Greggs boss: Making consumer choices healthier

By James Ridler contact

- Last updated on GMT

Whiteside: 'Consumers won't be dictated to'
Whiteside: 'Consumers won't be dictated to'

Related tags: Bakers

Making food as healthy as possible without sacrificing taste and texture is key to improving the nation’s diet, according to Greggs chief executive Roger Whiteside.

The head of the high street bakery chain said there was no use in trying to force a consumer to eat healthier products, so the obvious solution was to make what they chose healthier instead.

Speaking at the Oxford Farming Conference on Wednesday 8 January, Whiteside said: “I’m not sitting here, as head of the main sausage roll seller in the UK, advocating that people eat more sausage rolls – that’s not what I’m trying to do.

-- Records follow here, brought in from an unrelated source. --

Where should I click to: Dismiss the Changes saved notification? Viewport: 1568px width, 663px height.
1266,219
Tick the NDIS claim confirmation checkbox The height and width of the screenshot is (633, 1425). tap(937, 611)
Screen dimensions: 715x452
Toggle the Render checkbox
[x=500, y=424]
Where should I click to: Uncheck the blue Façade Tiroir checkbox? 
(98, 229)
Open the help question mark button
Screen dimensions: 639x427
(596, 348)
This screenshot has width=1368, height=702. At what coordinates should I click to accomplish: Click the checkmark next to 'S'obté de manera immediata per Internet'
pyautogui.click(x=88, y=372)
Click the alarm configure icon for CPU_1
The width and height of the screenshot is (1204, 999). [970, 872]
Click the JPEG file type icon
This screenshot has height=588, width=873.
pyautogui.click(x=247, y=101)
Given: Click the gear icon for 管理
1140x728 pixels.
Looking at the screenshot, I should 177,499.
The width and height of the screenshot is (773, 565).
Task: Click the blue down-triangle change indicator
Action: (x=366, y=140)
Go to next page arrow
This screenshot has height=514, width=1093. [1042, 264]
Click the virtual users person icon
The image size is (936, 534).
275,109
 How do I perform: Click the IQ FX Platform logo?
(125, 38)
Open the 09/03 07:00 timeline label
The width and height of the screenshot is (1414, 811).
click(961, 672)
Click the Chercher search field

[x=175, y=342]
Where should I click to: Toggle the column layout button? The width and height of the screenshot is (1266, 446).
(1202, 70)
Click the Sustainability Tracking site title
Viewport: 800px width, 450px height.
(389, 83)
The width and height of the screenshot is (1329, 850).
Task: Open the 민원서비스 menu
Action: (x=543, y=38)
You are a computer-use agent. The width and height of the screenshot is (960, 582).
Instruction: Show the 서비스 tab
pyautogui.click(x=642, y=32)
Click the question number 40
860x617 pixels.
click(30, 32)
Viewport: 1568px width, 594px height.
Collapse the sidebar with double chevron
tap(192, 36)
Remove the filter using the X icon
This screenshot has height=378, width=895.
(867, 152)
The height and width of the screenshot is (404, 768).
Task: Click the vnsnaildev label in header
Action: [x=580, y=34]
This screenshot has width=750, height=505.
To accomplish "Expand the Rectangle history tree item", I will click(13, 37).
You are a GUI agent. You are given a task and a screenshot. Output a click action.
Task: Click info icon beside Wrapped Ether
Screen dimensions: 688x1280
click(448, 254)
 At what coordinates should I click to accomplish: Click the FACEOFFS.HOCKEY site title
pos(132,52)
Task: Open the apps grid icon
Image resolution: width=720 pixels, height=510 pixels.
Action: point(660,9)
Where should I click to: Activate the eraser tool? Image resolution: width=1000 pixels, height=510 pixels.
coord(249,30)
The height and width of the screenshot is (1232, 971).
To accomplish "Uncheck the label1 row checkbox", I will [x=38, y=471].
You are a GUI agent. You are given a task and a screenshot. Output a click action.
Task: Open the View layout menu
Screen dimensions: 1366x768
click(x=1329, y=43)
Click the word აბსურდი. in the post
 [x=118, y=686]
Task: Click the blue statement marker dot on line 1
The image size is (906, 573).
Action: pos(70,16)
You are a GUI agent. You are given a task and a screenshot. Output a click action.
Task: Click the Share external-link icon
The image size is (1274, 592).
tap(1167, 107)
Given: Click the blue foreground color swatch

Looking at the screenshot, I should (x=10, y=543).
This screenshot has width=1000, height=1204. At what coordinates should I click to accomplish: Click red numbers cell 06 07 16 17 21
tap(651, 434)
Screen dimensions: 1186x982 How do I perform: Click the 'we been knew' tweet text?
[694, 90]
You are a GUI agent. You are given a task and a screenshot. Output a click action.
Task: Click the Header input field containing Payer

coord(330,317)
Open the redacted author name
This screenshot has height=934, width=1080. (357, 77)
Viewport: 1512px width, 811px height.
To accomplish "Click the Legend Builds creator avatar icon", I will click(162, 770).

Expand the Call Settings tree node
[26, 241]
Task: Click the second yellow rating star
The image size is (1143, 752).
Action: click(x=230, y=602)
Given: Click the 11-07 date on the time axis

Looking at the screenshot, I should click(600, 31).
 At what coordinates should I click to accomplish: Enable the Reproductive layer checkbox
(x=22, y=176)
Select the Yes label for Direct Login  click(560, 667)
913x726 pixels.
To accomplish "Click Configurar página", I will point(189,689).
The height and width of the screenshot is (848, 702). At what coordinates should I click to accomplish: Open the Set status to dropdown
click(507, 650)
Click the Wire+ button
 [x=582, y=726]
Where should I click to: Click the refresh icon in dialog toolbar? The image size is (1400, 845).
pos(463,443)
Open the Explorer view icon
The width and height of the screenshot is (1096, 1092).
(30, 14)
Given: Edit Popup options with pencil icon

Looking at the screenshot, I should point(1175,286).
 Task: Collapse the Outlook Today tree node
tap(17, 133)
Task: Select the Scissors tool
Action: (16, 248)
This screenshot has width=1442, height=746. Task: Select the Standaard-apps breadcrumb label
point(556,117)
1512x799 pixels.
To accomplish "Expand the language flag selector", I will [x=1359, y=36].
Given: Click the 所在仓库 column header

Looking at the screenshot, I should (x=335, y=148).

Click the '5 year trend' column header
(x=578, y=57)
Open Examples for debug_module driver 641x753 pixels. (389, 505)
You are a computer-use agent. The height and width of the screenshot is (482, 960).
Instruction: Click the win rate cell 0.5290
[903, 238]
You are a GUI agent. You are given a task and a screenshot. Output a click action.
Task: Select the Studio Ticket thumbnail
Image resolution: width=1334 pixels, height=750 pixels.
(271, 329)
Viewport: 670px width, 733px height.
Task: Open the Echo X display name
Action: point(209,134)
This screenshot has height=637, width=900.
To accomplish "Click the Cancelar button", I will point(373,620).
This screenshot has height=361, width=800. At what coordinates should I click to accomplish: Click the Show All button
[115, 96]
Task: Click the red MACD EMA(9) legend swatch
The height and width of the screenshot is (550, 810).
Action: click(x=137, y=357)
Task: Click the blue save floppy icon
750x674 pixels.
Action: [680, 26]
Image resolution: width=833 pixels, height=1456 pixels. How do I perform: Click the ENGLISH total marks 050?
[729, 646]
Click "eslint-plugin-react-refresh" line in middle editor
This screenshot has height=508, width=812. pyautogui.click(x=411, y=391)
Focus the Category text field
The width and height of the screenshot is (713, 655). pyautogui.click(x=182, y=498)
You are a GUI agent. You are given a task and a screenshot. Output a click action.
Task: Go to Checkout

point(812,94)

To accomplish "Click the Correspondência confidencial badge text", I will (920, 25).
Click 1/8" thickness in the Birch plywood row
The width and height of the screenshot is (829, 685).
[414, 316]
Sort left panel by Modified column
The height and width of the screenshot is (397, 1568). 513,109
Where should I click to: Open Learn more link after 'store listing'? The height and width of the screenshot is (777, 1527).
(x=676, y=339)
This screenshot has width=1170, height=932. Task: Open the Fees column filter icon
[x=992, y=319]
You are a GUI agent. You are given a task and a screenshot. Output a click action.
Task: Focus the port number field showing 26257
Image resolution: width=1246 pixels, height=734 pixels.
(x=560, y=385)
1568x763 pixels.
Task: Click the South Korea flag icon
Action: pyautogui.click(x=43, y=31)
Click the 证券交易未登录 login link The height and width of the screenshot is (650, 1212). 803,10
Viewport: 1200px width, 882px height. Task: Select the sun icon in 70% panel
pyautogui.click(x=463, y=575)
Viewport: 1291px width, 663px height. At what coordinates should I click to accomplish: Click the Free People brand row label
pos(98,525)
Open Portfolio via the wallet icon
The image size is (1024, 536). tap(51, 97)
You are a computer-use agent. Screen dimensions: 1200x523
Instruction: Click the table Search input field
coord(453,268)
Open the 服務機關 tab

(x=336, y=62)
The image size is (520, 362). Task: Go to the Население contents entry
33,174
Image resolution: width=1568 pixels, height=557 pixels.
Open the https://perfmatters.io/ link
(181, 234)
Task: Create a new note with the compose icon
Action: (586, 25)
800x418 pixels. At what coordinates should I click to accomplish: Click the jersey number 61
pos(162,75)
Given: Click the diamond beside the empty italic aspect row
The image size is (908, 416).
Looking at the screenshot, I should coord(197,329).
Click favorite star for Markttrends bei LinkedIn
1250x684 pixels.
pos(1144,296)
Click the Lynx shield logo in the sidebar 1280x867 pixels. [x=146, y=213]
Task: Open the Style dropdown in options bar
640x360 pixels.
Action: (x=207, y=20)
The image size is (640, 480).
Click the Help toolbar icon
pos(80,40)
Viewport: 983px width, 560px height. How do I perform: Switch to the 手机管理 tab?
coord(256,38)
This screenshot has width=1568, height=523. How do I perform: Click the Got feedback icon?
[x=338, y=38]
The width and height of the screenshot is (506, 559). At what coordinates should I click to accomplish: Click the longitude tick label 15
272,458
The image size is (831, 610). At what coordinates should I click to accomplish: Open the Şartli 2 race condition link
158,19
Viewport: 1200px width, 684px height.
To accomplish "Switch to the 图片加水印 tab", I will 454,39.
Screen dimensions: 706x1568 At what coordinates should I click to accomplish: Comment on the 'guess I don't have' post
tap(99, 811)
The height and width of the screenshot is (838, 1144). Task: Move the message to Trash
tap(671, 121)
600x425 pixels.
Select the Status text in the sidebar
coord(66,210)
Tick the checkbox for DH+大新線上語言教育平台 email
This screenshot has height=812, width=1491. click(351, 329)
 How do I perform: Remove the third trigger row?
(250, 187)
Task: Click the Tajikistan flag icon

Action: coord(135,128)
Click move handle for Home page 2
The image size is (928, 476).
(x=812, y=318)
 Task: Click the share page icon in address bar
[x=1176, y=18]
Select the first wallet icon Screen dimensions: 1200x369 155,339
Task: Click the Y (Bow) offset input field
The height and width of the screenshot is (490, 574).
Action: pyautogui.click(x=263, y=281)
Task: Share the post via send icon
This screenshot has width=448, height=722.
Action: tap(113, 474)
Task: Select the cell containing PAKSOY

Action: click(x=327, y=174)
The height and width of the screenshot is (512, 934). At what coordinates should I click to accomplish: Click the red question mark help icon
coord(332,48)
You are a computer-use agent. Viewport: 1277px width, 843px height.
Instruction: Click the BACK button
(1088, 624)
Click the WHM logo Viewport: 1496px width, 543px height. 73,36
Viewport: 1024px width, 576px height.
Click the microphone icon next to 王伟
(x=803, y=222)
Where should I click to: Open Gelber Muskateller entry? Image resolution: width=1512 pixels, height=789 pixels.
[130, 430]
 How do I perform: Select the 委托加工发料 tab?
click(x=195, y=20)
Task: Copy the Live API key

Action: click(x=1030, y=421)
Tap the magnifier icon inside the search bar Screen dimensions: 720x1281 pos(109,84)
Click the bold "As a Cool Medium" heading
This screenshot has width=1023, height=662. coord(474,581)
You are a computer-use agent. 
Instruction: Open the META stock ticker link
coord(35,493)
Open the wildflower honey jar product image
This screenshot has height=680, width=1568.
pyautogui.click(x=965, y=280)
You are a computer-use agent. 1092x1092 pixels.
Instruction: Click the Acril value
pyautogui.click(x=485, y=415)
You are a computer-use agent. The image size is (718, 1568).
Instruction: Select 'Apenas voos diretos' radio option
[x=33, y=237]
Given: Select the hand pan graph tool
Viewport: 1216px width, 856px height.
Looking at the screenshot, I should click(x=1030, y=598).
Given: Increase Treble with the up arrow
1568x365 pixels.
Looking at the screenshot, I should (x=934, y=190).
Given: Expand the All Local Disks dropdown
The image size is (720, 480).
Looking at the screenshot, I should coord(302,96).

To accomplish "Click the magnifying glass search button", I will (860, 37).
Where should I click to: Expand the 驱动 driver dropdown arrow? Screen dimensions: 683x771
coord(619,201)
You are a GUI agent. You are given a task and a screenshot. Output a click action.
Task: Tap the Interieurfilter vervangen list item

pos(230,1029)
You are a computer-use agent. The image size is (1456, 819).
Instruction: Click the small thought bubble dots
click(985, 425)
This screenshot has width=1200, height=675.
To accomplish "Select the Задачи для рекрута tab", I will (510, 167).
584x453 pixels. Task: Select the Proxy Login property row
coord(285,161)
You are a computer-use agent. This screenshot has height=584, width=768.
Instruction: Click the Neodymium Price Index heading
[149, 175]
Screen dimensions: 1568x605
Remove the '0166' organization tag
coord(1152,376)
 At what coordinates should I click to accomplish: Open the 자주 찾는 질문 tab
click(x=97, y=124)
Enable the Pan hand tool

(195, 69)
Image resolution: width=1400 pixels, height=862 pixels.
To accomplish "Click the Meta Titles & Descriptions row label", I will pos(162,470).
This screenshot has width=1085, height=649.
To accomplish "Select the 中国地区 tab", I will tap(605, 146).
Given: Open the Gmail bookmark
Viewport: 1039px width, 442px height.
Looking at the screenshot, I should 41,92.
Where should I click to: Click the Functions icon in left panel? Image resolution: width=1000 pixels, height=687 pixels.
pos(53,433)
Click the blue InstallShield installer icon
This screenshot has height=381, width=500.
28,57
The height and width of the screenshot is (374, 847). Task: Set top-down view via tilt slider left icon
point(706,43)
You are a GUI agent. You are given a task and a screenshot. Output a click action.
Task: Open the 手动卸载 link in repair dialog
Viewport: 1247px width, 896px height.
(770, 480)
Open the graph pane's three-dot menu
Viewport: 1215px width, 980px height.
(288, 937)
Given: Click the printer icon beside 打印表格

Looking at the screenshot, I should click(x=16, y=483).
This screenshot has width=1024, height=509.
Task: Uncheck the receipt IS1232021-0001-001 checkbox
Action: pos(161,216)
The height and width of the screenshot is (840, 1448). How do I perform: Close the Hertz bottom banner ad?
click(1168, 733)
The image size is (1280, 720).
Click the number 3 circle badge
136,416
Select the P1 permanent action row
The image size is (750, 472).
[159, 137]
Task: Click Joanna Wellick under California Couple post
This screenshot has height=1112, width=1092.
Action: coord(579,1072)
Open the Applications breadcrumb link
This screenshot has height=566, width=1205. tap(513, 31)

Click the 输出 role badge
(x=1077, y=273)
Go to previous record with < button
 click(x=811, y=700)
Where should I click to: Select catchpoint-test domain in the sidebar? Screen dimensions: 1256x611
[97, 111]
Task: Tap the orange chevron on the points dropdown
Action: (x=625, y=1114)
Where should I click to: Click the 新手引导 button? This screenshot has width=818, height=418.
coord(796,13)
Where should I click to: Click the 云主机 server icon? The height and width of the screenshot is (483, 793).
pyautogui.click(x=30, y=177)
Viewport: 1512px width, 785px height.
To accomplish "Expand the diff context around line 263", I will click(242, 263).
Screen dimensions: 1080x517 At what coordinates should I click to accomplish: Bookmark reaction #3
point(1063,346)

I’m trying to win 100% market share of the sausage roll market by having the best sausage roll at the lowest price etc.

“My commitment is to try and make those sausage rolls and doughnuts that we sell as good as they can be. To achieve that unfortunately means, typically, making commercially suboptimal decisions, because you know if you didn’t do those things that make​ [the product] better, they’d sell even better. If you made them bigger, more full of sugar, fat and salt they would sell in higher quantities.”

Authentic but less sugar

The key was to create products that were as authentic as possible, while managing to remove unneeded sugars and fats, he added.

Whiteside pointed out that forcing consumers into a healthier choice didn’t work and that the right path was to make healthy options as accessible as possible.

“Consumers won’t be dictated to,”​ he continued. “Unless the healthy choice is as accessible, as convenient as the choice we’re asking them to make less of, they won’t make it.

“You have to have it alongside that other choice. If you argue, ‘well okay, let’s get rid of all the pasty shops’, there won’t be a chain of healthy shops to replace it – there isn’t the demand for it. That’s why there isn’t a national chain of healthy shops now.”

Normalising healthy foods

Far from segregating healthy foods from the fast food section, the goal should be to normalise the presence of healthy foods on the shelf or in shops.

“That has been our commitment and that’s why we have tried to establish demand for healthy choices alongside demand for the unhealthy choice,”​ Whiteside added.

Meanwhile, repeated calls for a food sector council and criticism of the Government’s stance on maintaining standards in future trade deals were key takeaways from today’s politics briefing at the Oxford Farming Conference.